For composite indexes, field order matters. Place the highest-cardinality column first unless the dominant query pattern filters on a low-cardinality column exclusively.
Enum Usage
Prisma enums map to database-level enums on PostgreSQL and to plain strings on MySQL/SQLite. Flag enums that are likely to change frequently (e.g., status workflows with more than 6 values). Database-level enum alteration on PostgreSQL requires a migration that adds values but cannot remove them without workarounds. Suggest a String field with application-level validation when the set of values is unstable.
Flag enums used as discriminators for polymorphic patterns. Prisma has no union/inheritance support; a discriminator enum with type-specific nullable fields is a known pain point. Suggest separate models or a JSON field with Zod validation at the application layer when the polymorphic branches diverge significantly.
Default Values and Lifecycle Fields
Every table should have createdAt with @default(now()) and updatedAt with @updatedAt unless there is a documented reason to omit them. Flag models missing both.

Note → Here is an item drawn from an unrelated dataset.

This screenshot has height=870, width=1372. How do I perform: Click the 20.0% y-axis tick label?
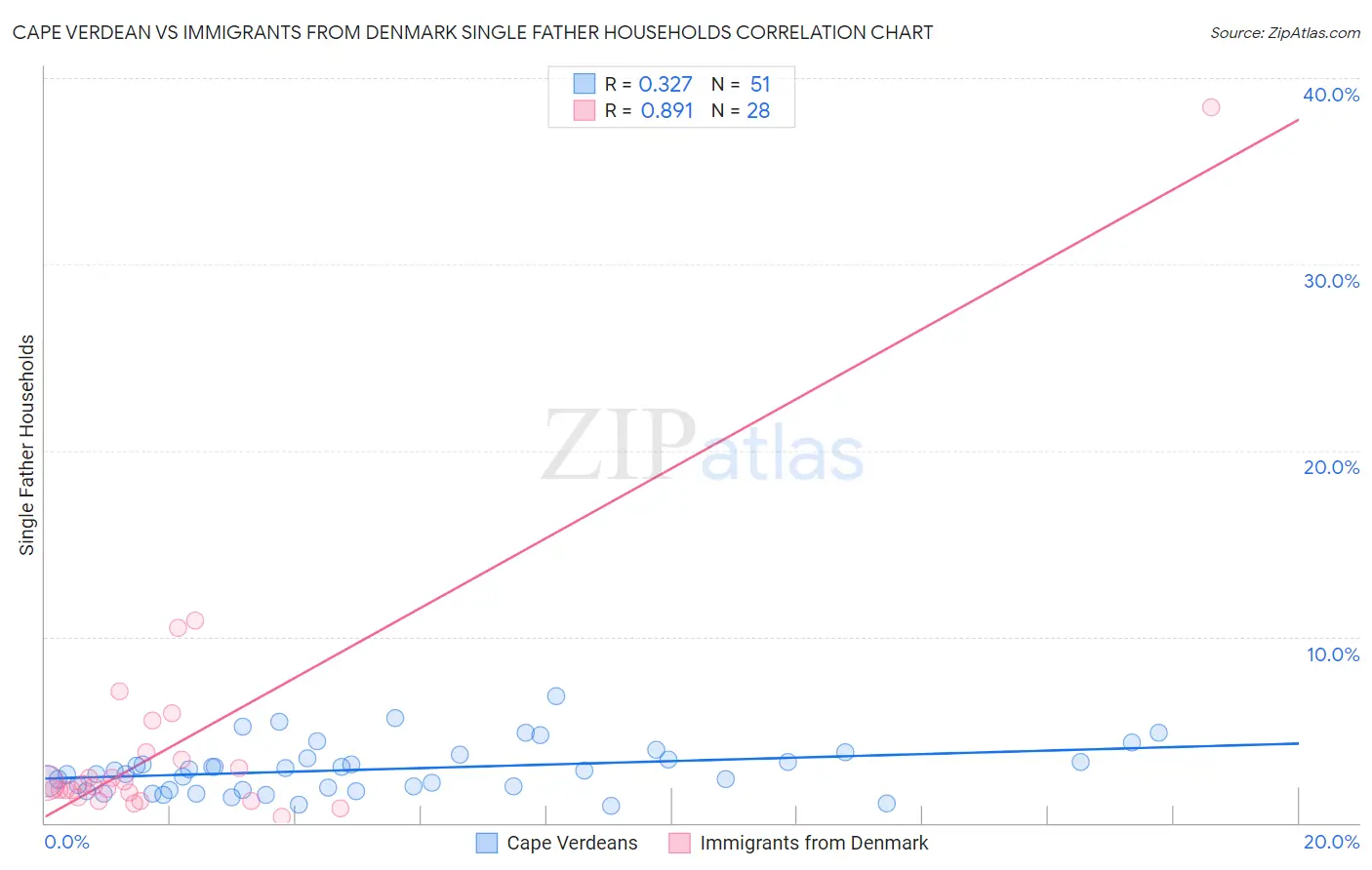coord(1331,467)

Flag @default(autoincrement()) on id fields in multi-tenant or distributed systems. Prefer @default(cuid()) or @default(uuid()) to avoid enumeration attacks and replication conflicts.
Cascade Behavior
Prisma defaults onDelete and onUpdate to database defaults (usually Restrict/NoAction). Flag relations where a parent deletion would logically orphan children but no onDelete: Cascade or onDelete: SetNull is specified. Conversely, flag Cascade on relations where accidental parent deletion could wipe critical data; suggest Restrict with explicit application-level soft-delete.
Migration Safety
Flag renaming a column or dropping a column in a schema change. Prisma migrate generates destructive SQL for these. Suggest a two-step migration: add new column, backfill, then drop old column in a subsequent deploy.
Flag adding a required field without @default to an existing model. This generates an ALTER TABLE that fails if rows exist. Always add with a default or make it optional first, backfill, then tighten.
Severity Levels
Critical: Missing foreign key indexes on tables with expected row counts above 10k. Required field added without default on existing table. Cascade delete on a relation pointing to a high-value model (users, orders, payments).
Warning: Implicit many-to-many on a relation likely to need join metadata. Enum with more than 6 values on PostgreSQL. Missing createdAt/updatedAt. Ambiguous one-to-one ownership.
Suggestion: Consider cuid/uuid over autoincrement for id fields. Composite index field ordering. Explicit join model even when metadata is not yet needed but the domain suggests it will be.